## [Problem statement]
Starting at the top line, print the entries below exactly as they are and skip every picture.

+++

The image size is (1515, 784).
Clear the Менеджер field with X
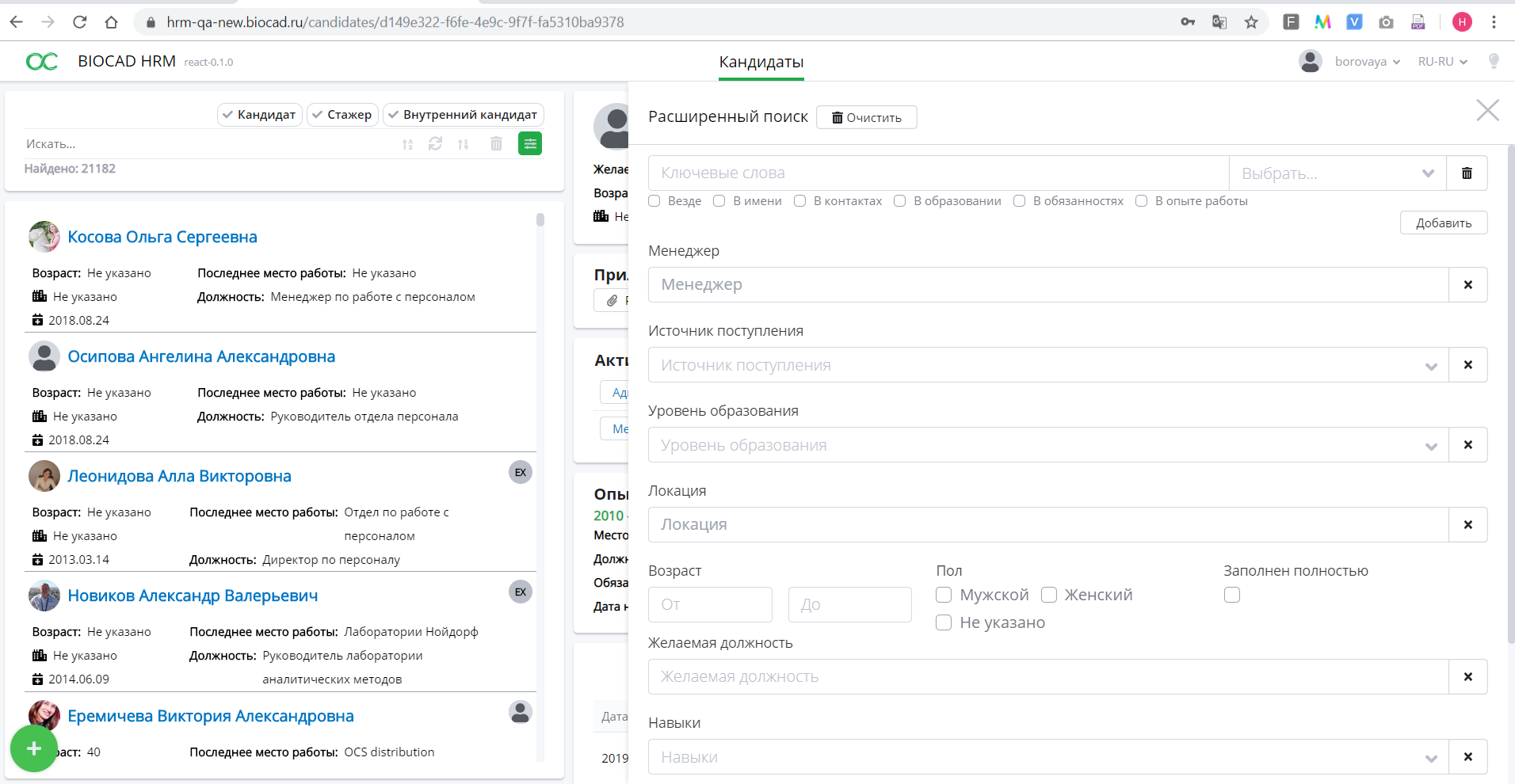point(1467,285)
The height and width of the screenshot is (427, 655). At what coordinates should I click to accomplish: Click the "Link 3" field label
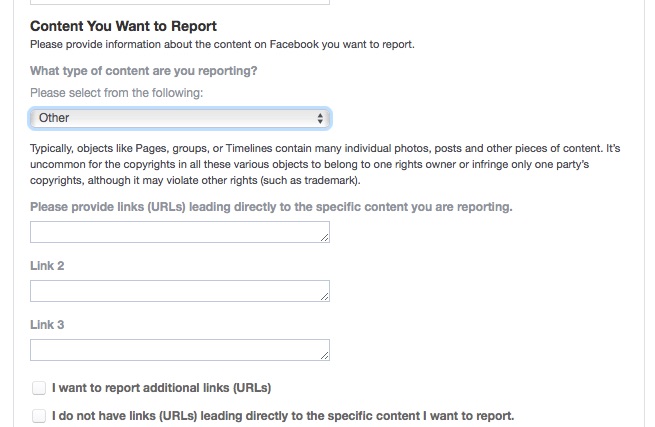(48, 325)
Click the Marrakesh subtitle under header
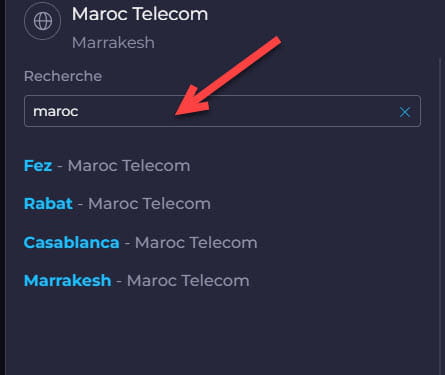 113,43
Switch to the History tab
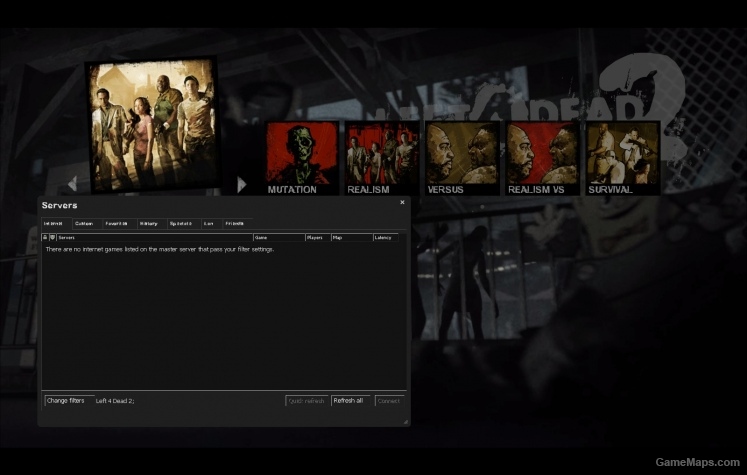747x475 pixels. coord(148,223)
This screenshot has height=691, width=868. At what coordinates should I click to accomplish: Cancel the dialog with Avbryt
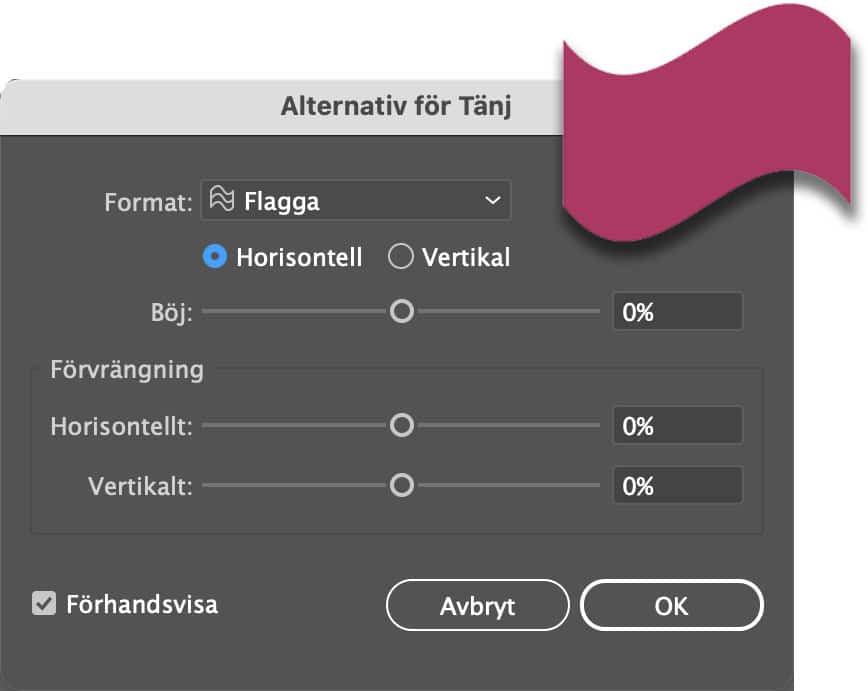click(477, 605)
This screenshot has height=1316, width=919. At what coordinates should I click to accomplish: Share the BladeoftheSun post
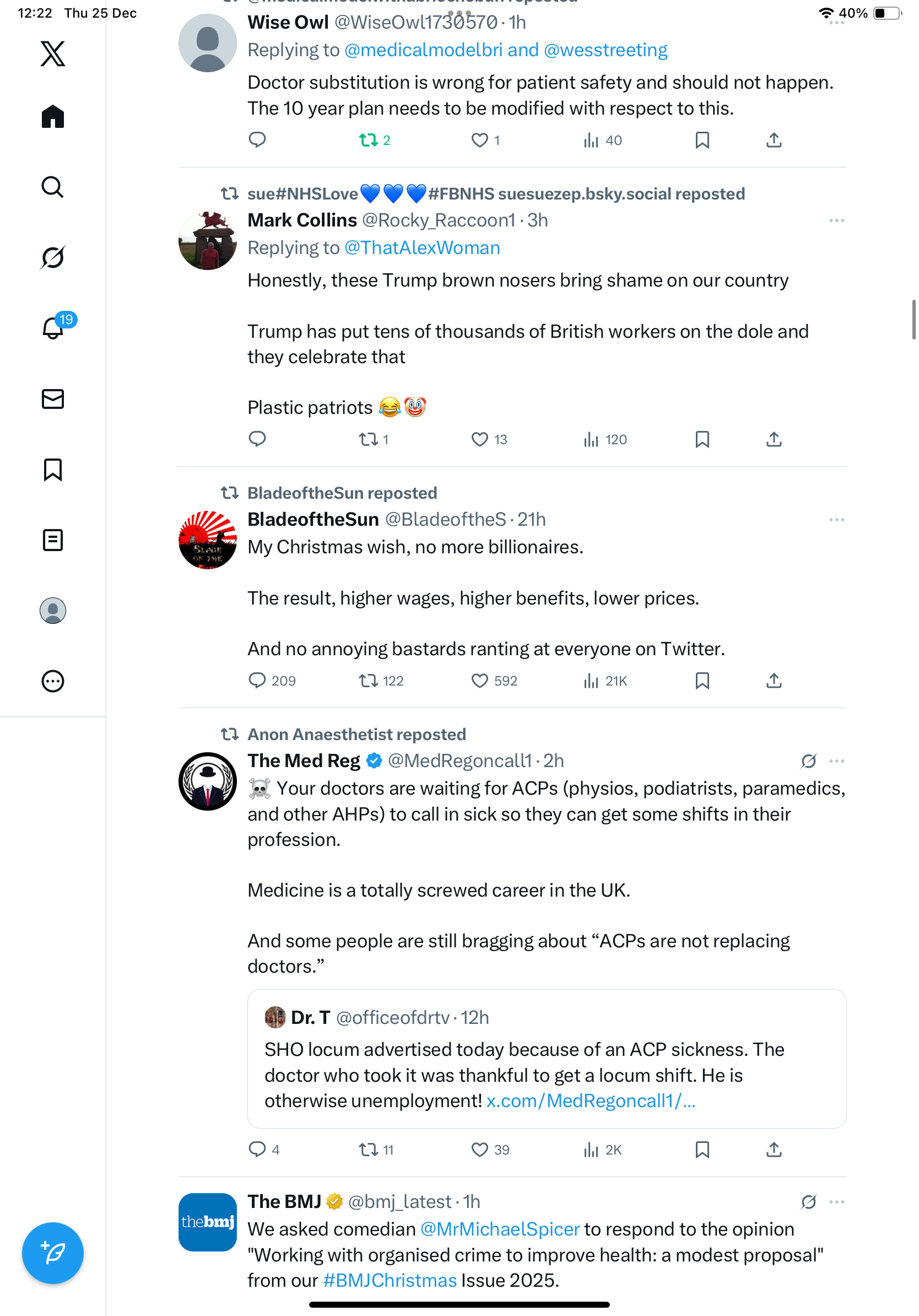(x=774, y=681)
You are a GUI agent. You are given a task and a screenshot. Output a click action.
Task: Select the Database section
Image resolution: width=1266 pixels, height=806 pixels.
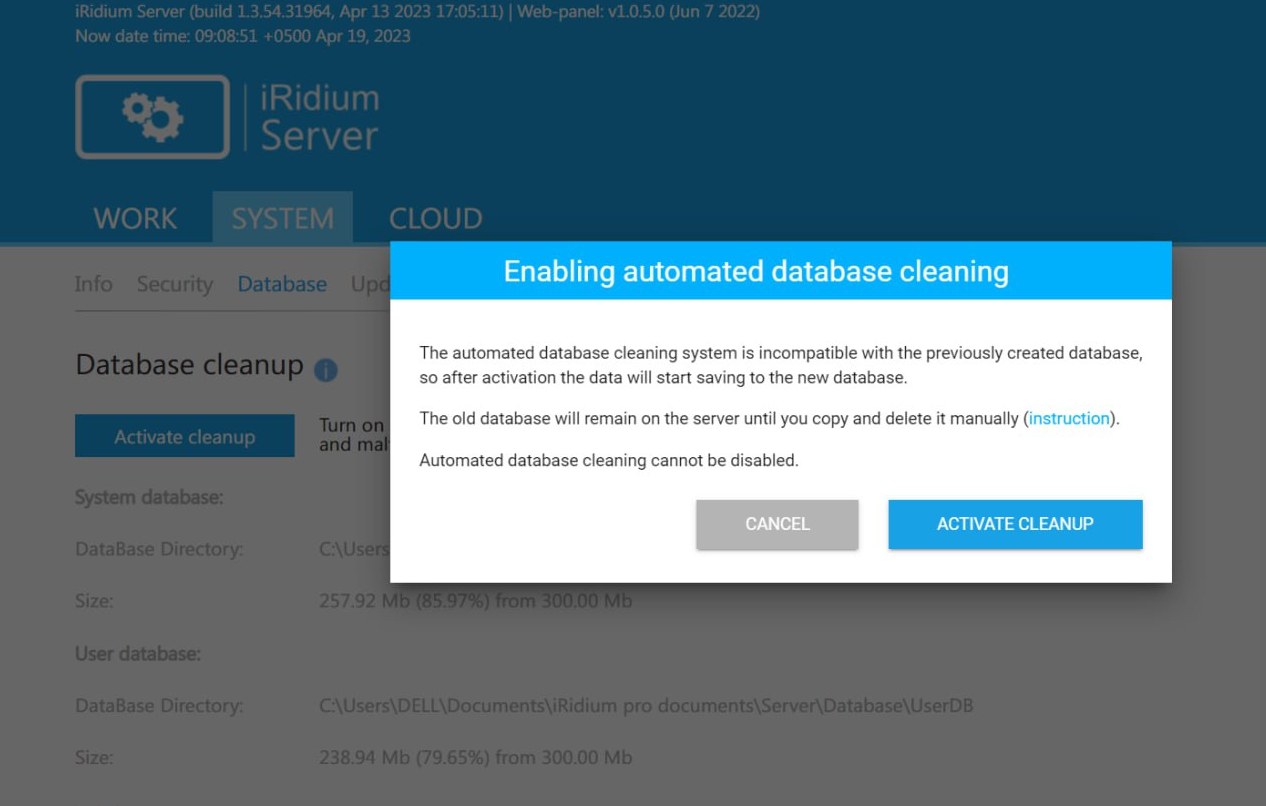point(281,284)
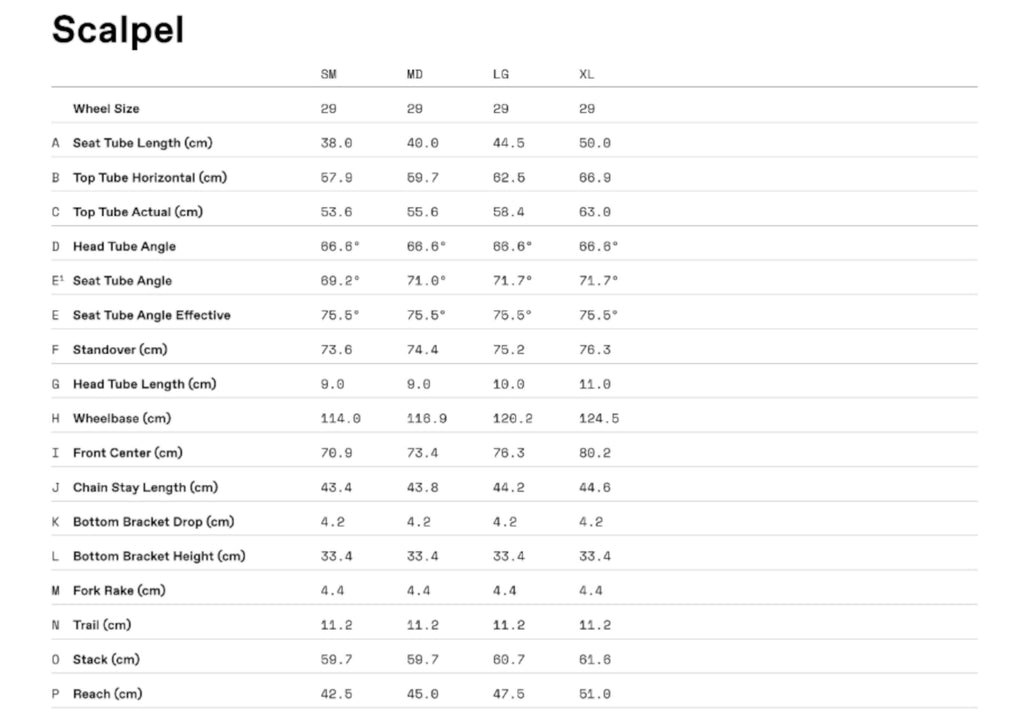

+++

## [Result below]
The image size is (1515, 784).
Clear the Менеджер field with X
point(1467,285)
The height and width of the screenshot is (427, 655). At what coordinates should I click to accomplish: Click the "Link 3" field label
(48, 325)
Click the Marrakesh subtitle under header
 113,43
Switch to the History tab
747x475 pixels. coord(148,223)
This screenshot has height=691, width=868. At what coordinates should I click to accomplish: Cancel the dialog with Avbryt
click(477, 605)
This screenshot has height=1316, width=919. At what coordinates should I click to accomplish: Share the BladeoftheSun post
(x=774, y=681)
You are a GUI agent. You are given a task and a screenshot. Output a click action.
Task: Select the Database section
Image resolution: width=1266 pixels, height=806 pixels.
point(281,284)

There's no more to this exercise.